Now, before you rush to your computer and dash me off a note, relax. I am already aware that Greenspan and every yahoo that collects a government check considers 20% price inflation as tame, because they consider all price inflation to be tame, all the time. And I am acutely aware that higher producer prices do not mean that consumer prices will ever necessarily rise, as the New Era economic models are predicated on the brilliant idea that businesses can happily absorb monumental losses into perpetuity, and in fact the evidence will show that businesses will actually prosper by recording continual losses because investors love to buy the stocks of companies that lose money, and bankers love to loan new money to those companies that cannot hope to pay back previous loans. And even if they do, all you gotta do is look at a newspaper to note that a lot of debt is being bought at rates that are, in relation to rising price inflation and monetary inflation, insane. To paraphrase a schtick, "Rates so low they're insaaaaaannnnne!" I think I got a paper cut while desperately looking through my Economics 101 texts, trying to find the part where, "In response to higher inflation, bond buyers will bid UP the price of bonds, further decreasing their real, inflation-adjusted, yield." I can just see the graph in my head: along the bottom axis is "inflation rate, %" and the vertical axis is labeled "yield to bond holders, %" And the line clearly shows that as inflation soars to infinity, investors will demand a yield closer and closer to zero.

I mean, this is exactly the situation with bonds right now! So it HAS to be true, since I can reach out and literally touch it, so where is that dang-blang graph?

And, anyway, even if consumer prices do rise, then it will only be for those luxury non-essentials like food and energy, and since nobody needs those things anymore, therefore there is no inflation will not be tame, non-existent, nothing to ever worry about.

That is why when the idea of stagflation arises, there is always a chorus of hotshots all proclaiming that stagflation is NOT here, which never fails to soothe my ragged nerves and basic gloomy nature. Hmmm. Let's see. Do we have inflation? Check. Do we have stagnation in the economy? Check. Damn! Now I'm all gloomy again.

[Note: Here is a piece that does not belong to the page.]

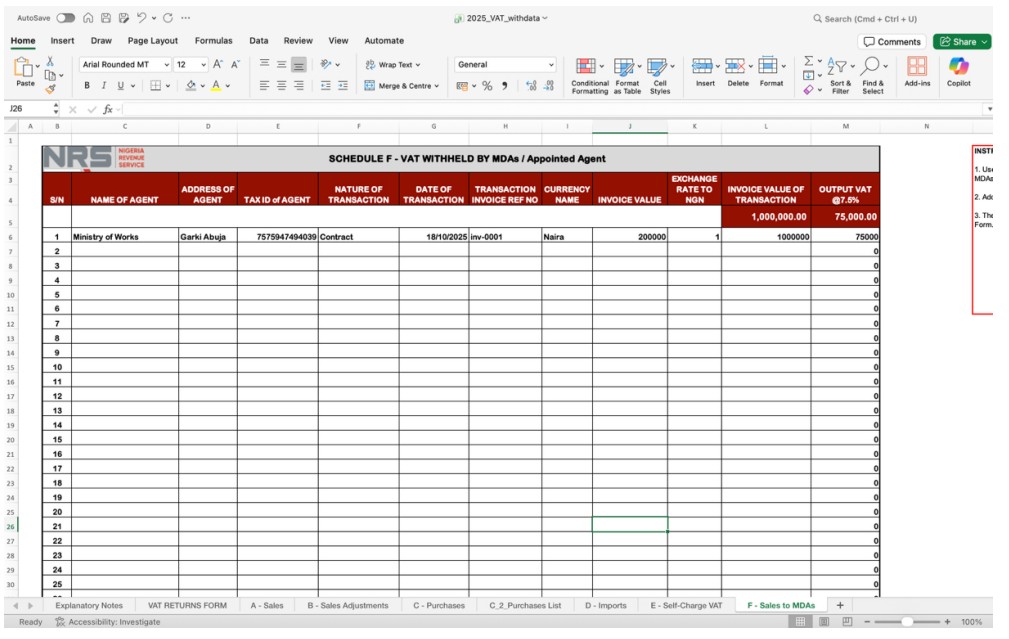1009x639 pixels.
Task: Toggle Wrap Text for the cell
Action: pos(393,64)
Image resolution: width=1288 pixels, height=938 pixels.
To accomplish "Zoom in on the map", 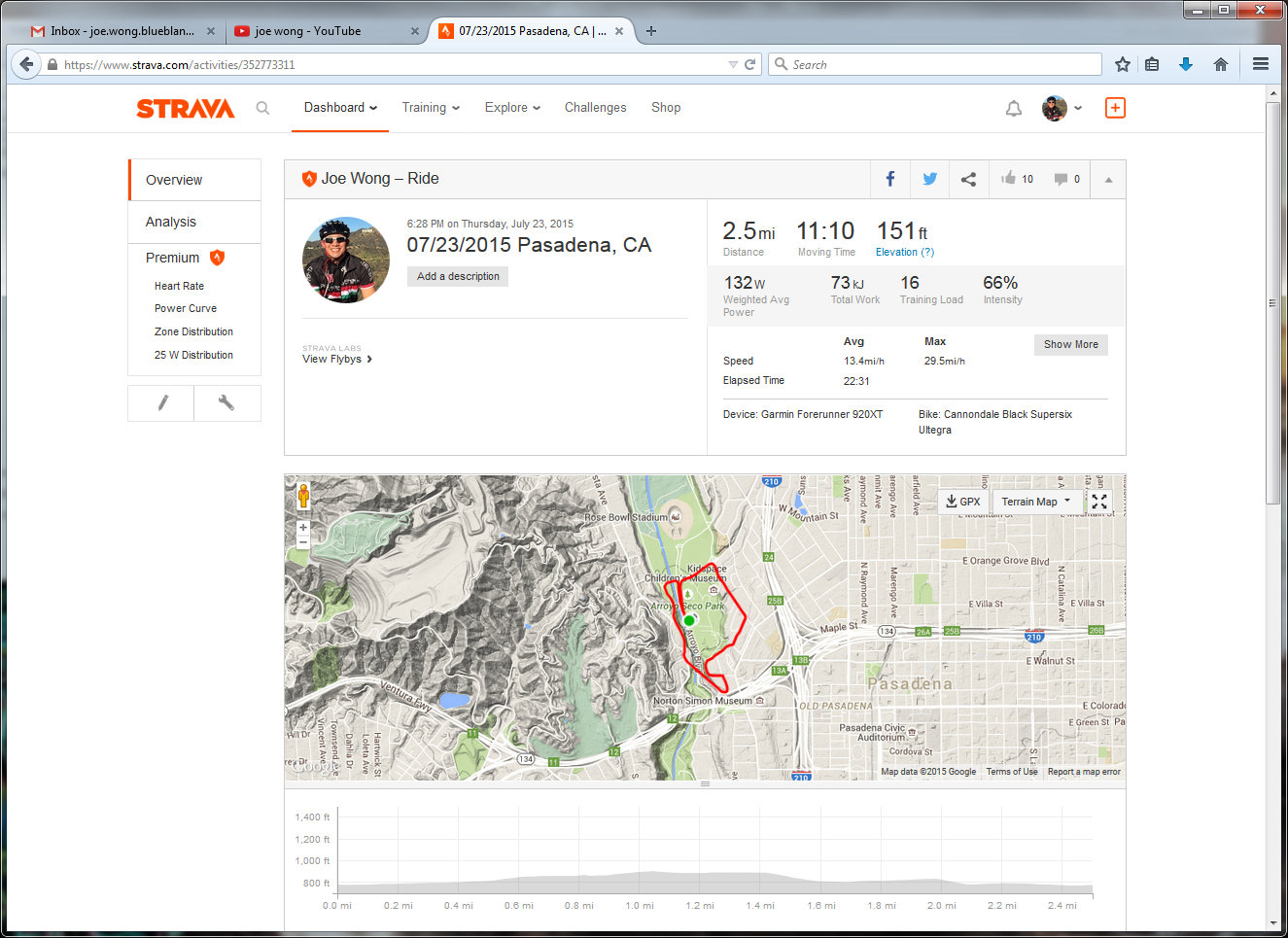I will 303,527.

To: c.hinton who wrote (28953)3/2/2003 4:32:39 PM
From: Art Bechhoefer  Read Replies (2) | Respond to of 36161
 
chinton--as the latest economic figures show, inflation is already here in the form of relatively higher producer prices. And remember that the latest data do not factor in the recent increases in the price of fuel oil and gasoline, nor the fuel surcharge on airline tickets, nor the surcharge on express mail, etc.

As happened in 1973, a sudden increase in oil and gas prices will almost always trigger a recession or at the very least a lower rate of growth in gross domestic product. The lower growth rate leads to higher unemployment, lower tax revenues, and a worse budget deficit than already predicted. Meanwhile, as interest rates rise to reflect real inflation, the U.S. loses its appeal as a safe haven for foreign money, whether invested in equities or in bonds. That in turn puts pressure on the dollar and causes yields on government securities to increase.

I can't think of a better prescription for higher gold prices.